Стол придвинут к окну. Серебряная путаница теснится у стекла, будто смотрит: что это там пишут на листке бумаги, чем там дышат?
Ставлю точку, иду погулять. С деревянного крыльца спускаюсь на дорожку. Она такая узкая, что двоим на ней не разойтись: кто-нибудь должен ступить в сугроб. И потому у всех здесь валенки в снегу до колен.
И плечи и шапки у всех посыпаны снегом.
Снег завалил все. Это нашествие белых зверей. Белые кролики, белые ласки, белые бобры, белые мыши полчищами нагрянули и обсели деревья. Белые медведи развалились на ветвях елей. Только эти могучие ветви в силах выдержать такую тяжесть: по десять — пятнадцать медведей на каждую елку!
А вдоль голых веток дуба, осины и клена сидят, уцепясь присосками, исполинские белые гусеницы.
И лес замер отягощенный.
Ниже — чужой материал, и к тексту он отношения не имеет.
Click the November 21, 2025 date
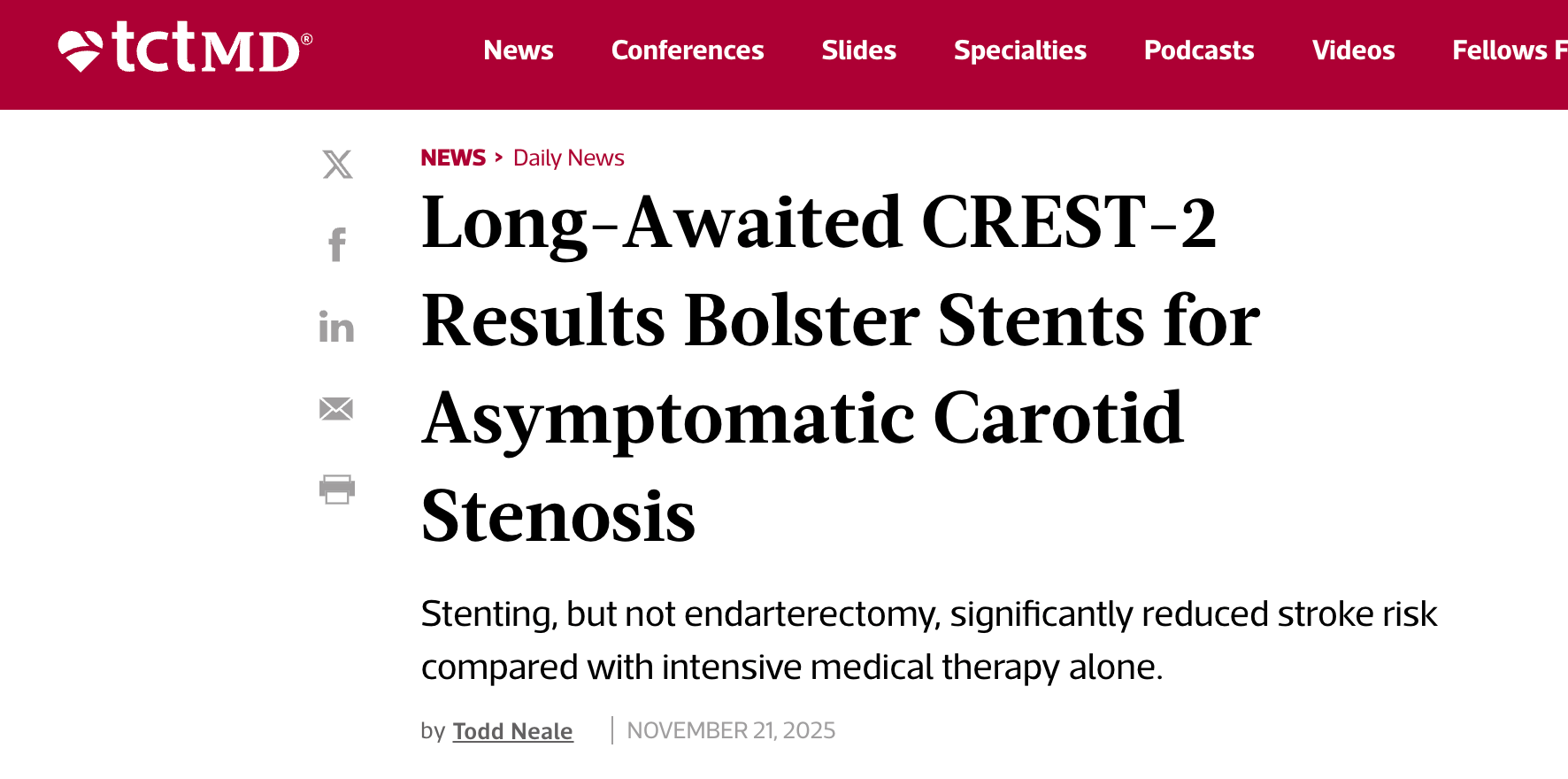The width and height of the screenshot is (1568, 779). (731, 730)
Стоит неподвижно, держа эту белую кладь. Так тихо — даже ворона каркает вполголоса. Подойдет товарищ, расскажет, о чем пишет. Другой подойдет, прочтет новые стихи. На стихи, как на огонек, потянутся люди. Идем гуськом по дорожке, стихи слушаем. Мечта, а не жизнь.
Наработаюсь за день, напридумываю, надышусь воздухом и прекрасными словами, а по ночам сплю крепко и вижу разнообразные сны. Скажем, сон про луну. Было полнолунье, и она, должно быть, светила мне спящей в лицо, прежде чем присниться.
Я увидела, будто стою на дорожке, а луна висит над крышей нашего лесного дома. (Не та Луна, куда мы посылаем ракеты и которую ухитрились сфотографировать с изнанки. Не космическое тело, не Луна с большой буквы нет, без изнанки, знакомая-знакомая, как соседка, которой каждый день говоришь «здравствуйте».) Висит низко, рядом с трубой. Так что если влезть на крышу, то можно ее — луну — просто взять руками.
«Эх, влезть бы, — думаю. — Вот по этому столбу, на котором держится навес крыльца, как я это делала когда-то, ах, как я влезала по столбам на крыши, когда была маленькая!» И мне жалко, что я уже не маленькая.
«Кто бы мне помог?» — думаю. В доме спят, темны и верхние окна, и нижние. Оглянувшись, вижу сторожа в длинном тулупе, с белой бородой.
— Будьте добры, — говорю, — не найдется ли у вас лестница, и если найдется, то не затруднит ли вас ее подержать, пока я буду лезть на крышу?
— Пожалуйста, — отвечает сторож, приносит лестницу, приставляет к дому и держит обеими руками. — Луну достать хотите? — спрашивает снизу. Может, дать вам сковородник, которым берут сковородку с плиты, чтобы вы не обожглись?